Of the 19 households, 31.6% of which had children under the age of 18 living with them, 63.2% were married couples living together, 0.0% were cohabitating couples, 15.8% had a female householder with no spouse or partner present and 21.1% had a male householder with no spouse or partner present. 21.1% of all households were non-families. 21.1% of all households were made up of individuals, 5.3% had someone living alone who was 65 years old or older.

The median age in the city was 51.3 years. 25.6% of the residents were under the age of 20; 0.0% were between the ages of 20 and 24; 15.4% were from 25 and 44; 30.8% were from 45 and 64; and 28.2% were 65 years of age or older. The gender makeup of the city was 48.7% male and 51.3% female.

===2010 census===
As of the census of 2010, there were 41 people, 18 households, and 13 families living in the city. The population density was 64.1 PD/sqmi. There were 21 housing units at an average density of 32.8 /sqmi. The racial makeup of the city was 95.1% White, 2.4% from other races, and 2.4% from two or more races. Hispanic or Latino of any race were 4.9% of the population.

There were 18 households, of which 16.7% had children under the age of 18 living with them, 72.2% were married couples living together, and 27.8% were non-families. 16.7% of all households were made up of individuals. The average household size was 2.28 and the average family size was 2.62.

The median age in the city was 53.5 years. 12.2% of residents were under the age of 18; 9.7% were between the ages of 18 and 24; 9.7% were from 25 to 44; 48.9% were from 45 to 64; and 19.5% were 65 years of age or older. The gender makeup of the city was 58.5% male and 41.5% female.

===2000 census===
As of the census of 2000, there were 40 people, 19 households, and 14 families living in the city. The population density was 59.8 PD/sqmi. There were 20 housing units at an average density of 29.9 /sqmi. The racial makeup of the city was 100.00% White. Hispanic or Latino of any race were 2.50% of the population.
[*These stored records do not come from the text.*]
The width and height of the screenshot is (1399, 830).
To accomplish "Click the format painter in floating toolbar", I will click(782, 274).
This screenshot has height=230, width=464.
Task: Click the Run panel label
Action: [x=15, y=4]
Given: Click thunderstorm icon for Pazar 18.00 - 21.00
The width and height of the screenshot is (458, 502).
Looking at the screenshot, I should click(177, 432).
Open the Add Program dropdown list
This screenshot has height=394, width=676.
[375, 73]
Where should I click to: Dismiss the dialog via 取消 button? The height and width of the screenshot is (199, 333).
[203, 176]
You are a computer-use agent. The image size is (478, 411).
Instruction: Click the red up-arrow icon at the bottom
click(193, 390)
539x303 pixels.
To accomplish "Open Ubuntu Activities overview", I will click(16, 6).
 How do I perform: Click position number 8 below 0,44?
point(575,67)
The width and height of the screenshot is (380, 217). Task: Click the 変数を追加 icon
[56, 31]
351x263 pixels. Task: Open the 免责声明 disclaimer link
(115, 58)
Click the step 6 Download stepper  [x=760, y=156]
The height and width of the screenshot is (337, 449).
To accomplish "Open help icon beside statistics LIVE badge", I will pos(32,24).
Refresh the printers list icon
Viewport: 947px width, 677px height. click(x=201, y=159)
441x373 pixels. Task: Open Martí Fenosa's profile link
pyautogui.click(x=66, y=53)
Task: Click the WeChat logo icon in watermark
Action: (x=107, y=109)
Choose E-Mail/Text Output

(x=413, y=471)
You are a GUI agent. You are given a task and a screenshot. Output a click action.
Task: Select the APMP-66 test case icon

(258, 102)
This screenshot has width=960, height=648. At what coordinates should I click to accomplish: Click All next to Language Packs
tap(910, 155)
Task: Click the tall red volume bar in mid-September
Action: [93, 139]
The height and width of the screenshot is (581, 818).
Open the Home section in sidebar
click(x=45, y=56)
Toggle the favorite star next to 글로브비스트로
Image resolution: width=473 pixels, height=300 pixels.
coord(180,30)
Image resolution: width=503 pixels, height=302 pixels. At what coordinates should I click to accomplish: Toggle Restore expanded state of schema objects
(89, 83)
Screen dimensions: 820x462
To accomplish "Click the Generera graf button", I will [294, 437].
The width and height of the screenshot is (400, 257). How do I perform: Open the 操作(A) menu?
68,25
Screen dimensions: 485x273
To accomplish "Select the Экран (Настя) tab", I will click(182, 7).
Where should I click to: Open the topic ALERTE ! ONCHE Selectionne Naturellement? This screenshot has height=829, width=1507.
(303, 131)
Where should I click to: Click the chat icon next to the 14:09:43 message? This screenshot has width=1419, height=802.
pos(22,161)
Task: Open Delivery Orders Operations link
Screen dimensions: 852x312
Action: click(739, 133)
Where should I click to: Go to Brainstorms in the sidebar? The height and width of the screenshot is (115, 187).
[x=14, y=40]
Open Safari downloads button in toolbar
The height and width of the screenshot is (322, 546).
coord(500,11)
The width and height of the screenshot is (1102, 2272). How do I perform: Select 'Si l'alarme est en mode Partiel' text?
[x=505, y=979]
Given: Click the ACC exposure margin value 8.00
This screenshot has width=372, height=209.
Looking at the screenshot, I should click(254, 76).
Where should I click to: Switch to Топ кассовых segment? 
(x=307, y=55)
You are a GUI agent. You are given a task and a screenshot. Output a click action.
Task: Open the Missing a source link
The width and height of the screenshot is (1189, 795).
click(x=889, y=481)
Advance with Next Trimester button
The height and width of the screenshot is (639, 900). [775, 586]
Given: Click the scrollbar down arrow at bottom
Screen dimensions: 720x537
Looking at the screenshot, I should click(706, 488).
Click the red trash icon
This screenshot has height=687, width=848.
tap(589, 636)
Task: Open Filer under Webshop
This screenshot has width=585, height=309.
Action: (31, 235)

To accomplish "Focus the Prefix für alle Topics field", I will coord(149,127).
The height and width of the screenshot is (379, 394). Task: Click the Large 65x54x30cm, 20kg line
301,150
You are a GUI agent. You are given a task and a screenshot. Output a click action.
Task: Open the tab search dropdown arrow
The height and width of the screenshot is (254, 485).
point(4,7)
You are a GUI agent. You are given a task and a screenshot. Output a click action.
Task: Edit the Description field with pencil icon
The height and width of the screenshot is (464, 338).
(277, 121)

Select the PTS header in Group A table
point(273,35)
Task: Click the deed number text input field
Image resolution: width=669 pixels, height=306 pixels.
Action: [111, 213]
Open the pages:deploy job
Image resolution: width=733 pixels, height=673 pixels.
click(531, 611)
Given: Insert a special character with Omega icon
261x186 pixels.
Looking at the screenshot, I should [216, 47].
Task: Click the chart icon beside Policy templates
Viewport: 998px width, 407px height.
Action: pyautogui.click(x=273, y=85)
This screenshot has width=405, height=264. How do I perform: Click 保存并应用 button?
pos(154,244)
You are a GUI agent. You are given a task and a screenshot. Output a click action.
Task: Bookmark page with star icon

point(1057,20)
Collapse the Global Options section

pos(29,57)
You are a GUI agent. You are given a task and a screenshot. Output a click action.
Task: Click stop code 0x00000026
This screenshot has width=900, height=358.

There were 19 households, out of which 10.5% had children under the age of 18 living with them, 68.4% were married couples living together, and 26.3% were non-families. 26.3% of all households were made up of individuals, and 10.5% had someone living alone who was 65 years of age or older. The average household size was 2.11 and the average family size was 2.43.

In the city, the population was spread out, with 10.0% under the age of 18, 7.5% from 18 to 24, 22.5% from 25 to 44, 32.5% from 45 to 64, and 27.5% who were 65 years of age or older. The median age was 52 years. For every 100 females, there were 166.7 males. For every 100 females age 18 and over, there were 140.0 males.

The median income for a household in the city was $26,250, and the median income for a family was $29,375. Males had a median income of $16,875 versus $16,250 for females. The per capita income for the city was $15,752. None of the population and none of the families were below the poverty line.

==Education==
Mount Ayr Community School District operates public schools serving the community.

==Notable people==
- Lemuel de Bra (1884–1954), a writer of short stories, was born in Benton.